歯科クリニックの受付として働いていた彼女はこう語った。

【ロサンゼルス山火事ルポ】「もはや戦場だ…」現地在住ジャーナリストがつづる、過去最大の恐怖と一縷の望み歯科クリニックが焼失して職を失った女性 Photo by M.Nagano

「最先端の治療機器を揃えたクリニックで、歯科医は2人。これからどうやってボスたちが再建するのか見当もつかない。私も職を探さないといけないんだろうし。この場合、失業手当って出るのかな?出てくれなきゃ困るけど」

 大統領のヘリコプターとテレビカメラの存在に興奮して走り回る幼い子どもたちに向かって、彼女は「マスクは絶対に取っちゃダメ!灰だらけの空気を直に吸わないで!」とたしなめていた。

 そして翌日の1月9日。LA市内に設置された避難所のひとつ、ウェストウッド・レクリエーション・センターに行ってみた。赤十字と地元のボランティアたち約100人が中心になって避難所を運営しており、連邦政府のFEMA(連邦緊急事態管理庁)の職員たちの姿はまだなかった。火災のほぼ初日からFEMA職員たちが常駐していた過去のマリブ地区の火災とは、やや事情が違っていた。

クルマで逃げようとしたら
自分の髪の毛が燃えていた

 270人用の簡易ベッドが設置された体育館にはすでに250人が収容されており、ほぼ満員に近かった。「私、何もかも失ってしまった」と語るのは、パリセーズ住民で、60代後半のジュリアさんだ。
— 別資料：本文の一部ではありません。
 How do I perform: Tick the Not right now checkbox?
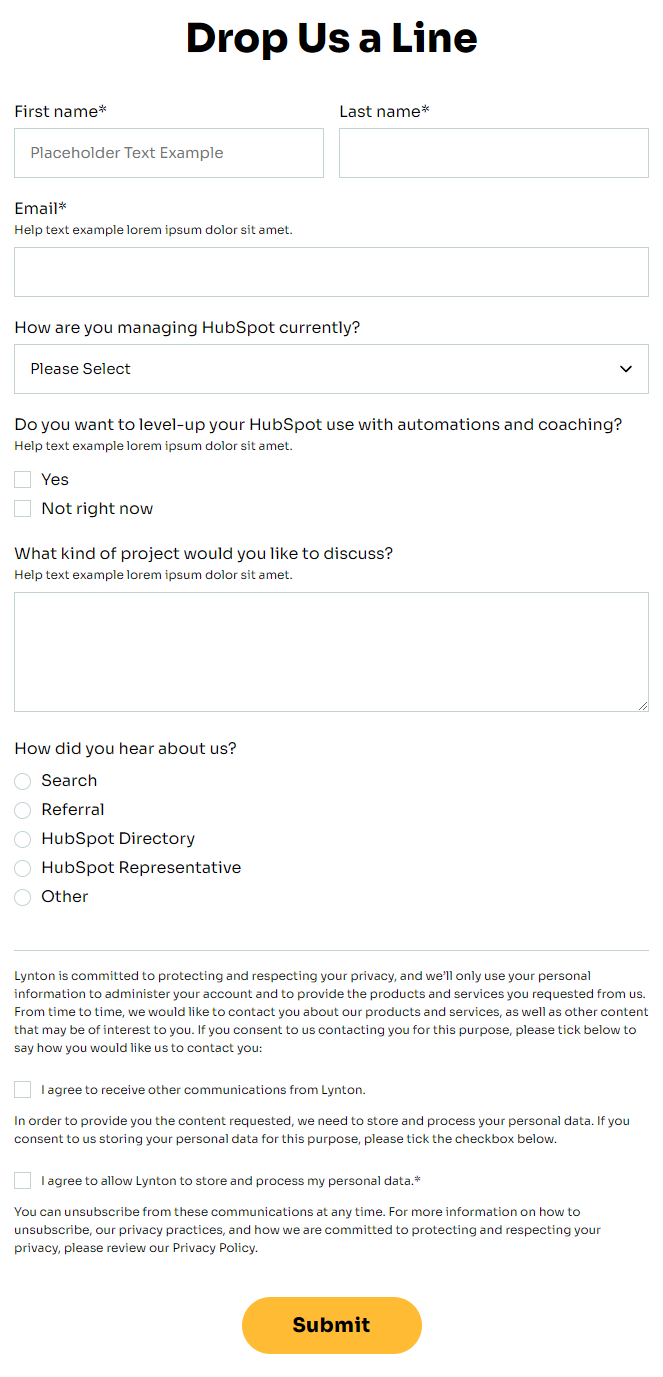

 7日の午後、パリセーズの自宅に火災が迫りつつあると知った彼女は、慌ててスーツケース3つに貴重品や所持品を詰め込んだ。1つ目のスーツケースを玄関から持ち出そうとした瞬間に、玄関脇にあったヤシの木が真っ赤に燃えてドーンと倒れてきた。

【ロサンゼルス山火事ルポ】「もはや戦場だ…」現地在住ジャーナリストがつづる、過去最大の恐怖と一縷の望みバイデン大統領が乗ったヘリコプター Photo by M.Nagano

「今すぐ車を出さないと、ヤシの木の炎が玄関から家中にあっという間に燃え移ると思った」
 
 残った2つのスーツケースを諦め、ガレージ内の車に飛び乗った。周囲はすでに停電していたが、ガレージの正面の電動ドアが奇跡的に開き、車を外に出すことができた。

「ハンドルを握りながら、ちらっと車内のミラーを見たら、自分の髪の毛が燃えていた」とジュリアさん。燃えさかるヤシの木から飛んできた無数の火の粉が車内に浮遊し、それが髪の毛に燃え移り、頭が炎に包まれていた。運転しながら、夢中で髪の毛を引きちぎり、自力で脱出した。